FYI: Spring Break at Augustana College!


  • I have a question as to how/where David got his numbers for the cash holdings for funds in 15/15 funds update piece? In my research, the Artisan Thematic fund doesn't have 30% in cash but instead less than 10% and the FMI International doesn't have 59% in cash.
  • edited March 2019
    “Fidelity Women’s Leadership Fund will seek long-term growth of capital. The plan is to “invest primarily in equity securities of companies that prioritize and advance women’s leadership and development.” One woman on the senior management team qualifies a stock for inclusion, as does having one-third of the board be women or, more generally, having policies designed to attract, retain and promote women. ... The fund will be managed by Nicole Connolly.” (from David’s commentary.)
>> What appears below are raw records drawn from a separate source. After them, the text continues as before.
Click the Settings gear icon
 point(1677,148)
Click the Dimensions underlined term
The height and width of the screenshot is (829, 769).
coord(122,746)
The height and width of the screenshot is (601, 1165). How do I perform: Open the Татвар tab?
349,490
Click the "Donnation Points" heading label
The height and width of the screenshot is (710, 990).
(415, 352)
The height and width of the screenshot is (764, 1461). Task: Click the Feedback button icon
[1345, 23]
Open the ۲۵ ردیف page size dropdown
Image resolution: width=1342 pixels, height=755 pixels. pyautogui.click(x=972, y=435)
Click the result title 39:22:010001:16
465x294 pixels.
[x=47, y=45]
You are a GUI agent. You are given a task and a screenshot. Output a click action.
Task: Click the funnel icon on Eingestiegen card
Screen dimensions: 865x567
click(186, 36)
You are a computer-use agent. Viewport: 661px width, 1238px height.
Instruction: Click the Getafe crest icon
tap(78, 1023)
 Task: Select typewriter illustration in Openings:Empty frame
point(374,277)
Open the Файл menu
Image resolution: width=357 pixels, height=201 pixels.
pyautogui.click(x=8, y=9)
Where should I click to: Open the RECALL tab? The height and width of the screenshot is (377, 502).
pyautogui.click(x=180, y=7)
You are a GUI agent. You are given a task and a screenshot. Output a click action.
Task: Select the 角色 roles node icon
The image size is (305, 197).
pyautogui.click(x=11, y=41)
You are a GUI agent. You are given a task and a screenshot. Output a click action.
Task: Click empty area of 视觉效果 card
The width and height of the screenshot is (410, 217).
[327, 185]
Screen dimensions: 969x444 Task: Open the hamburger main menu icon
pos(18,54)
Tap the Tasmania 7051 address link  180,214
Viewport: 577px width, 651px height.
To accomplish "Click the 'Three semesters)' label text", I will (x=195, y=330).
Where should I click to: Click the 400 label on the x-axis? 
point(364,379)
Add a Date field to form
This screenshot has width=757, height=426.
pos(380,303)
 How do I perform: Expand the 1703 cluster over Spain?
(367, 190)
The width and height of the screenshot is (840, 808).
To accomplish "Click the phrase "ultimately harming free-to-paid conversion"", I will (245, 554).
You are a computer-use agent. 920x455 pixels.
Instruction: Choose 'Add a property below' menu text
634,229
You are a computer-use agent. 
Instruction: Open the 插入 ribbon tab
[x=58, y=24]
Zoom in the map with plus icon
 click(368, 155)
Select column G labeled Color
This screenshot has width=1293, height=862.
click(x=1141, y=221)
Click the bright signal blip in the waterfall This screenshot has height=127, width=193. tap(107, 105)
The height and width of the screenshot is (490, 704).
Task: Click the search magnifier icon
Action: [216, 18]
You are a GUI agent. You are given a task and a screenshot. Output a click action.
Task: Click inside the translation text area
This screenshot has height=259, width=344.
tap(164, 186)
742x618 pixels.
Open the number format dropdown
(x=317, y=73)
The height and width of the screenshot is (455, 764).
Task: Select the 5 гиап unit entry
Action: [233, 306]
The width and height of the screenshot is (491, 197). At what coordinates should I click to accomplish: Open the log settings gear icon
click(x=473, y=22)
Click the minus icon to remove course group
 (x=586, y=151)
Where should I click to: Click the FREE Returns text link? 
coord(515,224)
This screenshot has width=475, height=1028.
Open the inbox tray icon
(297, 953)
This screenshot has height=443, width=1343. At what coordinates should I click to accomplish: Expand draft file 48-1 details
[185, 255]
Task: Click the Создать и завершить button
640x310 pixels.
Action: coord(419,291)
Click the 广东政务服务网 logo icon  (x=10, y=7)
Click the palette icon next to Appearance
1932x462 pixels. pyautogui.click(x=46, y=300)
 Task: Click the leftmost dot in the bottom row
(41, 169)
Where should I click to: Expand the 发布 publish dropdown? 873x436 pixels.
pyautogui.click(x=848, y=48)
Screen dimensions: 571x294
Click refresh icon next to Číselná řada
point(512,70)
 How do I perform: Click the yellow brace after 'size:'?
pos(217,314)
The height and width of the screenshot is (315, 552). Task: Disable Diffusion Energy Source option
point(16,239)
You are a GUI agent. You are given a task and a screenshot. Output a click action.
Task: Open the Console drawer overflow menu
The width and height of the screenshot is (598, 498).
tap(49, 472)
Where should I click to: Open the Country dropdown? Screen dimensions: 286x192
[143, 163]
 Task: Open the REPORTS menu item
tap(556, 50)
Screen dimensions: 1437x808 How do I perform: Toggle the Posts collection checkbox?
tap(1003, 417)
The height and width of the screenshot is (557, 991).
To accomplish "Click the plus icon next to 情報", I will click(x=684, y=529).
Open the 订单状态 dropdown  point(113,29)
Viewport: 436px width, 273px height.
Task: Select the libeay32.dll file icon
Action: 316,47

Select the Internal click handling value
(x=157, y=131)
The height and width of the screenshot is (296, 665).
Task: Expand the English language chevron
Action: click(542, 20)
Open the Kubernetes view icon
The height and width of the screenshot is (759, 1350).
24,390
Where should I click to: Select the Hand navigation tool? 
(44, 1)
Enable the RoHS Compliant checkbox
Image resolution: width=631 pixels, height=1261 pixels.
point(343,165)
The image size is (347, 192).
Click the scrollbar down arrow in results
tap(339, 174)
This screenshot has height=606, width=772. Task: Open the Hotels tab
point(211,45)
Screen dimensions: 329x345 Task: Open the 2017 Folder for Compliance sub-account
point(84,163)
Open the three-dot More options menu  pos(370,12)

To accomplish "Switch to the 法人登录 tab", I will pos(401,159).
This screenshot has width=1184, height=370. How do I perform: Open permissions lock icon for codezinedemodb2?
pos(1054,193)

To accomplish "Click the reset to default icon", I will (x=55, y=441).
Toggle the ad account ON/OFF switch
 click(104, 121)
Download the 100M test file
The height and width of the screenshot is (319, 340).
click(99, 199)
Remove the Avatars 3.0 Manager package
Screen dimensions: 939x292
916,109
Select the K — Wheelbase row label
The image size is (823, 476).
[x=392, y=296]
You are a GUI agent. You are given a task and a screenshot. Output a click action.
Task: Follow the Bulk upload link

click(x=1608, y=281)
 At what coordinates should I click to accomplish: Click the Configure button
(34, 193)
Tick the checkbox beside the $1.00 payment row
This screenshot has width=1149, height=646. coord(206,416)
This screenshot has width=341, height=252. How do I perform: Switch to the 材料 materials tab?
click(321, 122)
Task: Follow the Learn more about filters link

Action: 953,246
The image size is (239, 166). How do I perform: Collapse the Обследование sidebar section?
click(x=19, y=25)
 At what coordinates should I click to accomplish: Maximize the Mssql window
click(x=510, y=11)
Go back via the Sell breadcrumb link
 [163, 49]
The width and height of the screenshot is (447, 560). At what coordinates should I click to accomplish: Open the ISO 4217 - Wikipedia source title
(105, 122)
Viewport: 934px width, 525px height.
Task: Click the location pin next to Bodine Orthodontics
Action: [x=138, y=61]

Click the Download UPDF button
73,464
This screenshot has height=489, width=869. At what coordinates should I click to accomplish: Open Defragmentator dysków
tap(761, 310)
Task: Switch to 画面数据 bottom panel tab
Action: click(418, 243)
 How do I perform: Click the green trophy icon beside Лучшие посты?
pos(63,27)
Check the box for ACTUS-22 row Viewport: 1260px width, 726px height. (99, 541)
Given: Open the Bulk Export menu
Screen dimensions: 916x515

    Are we at the point in society where it matters which gender your CEO or fund manager is? There are of course many other dubious “leadership” categories based on individual traits like race, nationality, political affiliation, age, religion or athleticism that might become the basis for a new fund. Some investors, for instance, might like a “Big 10” fund (invests only in companies headed by guys who’ve sustained brain injury on the gridiron).
  • @hank: yes we are. We really are. It's all part of the hyper-consumerization predicted of late capitalism. Well, and Millenials demand it, at the same time that fund companies need to find ways to keep members of this skeptical, identity-politics-activist generation interested in their products.

    Heaven forbid you should voice your skepticism in public, however.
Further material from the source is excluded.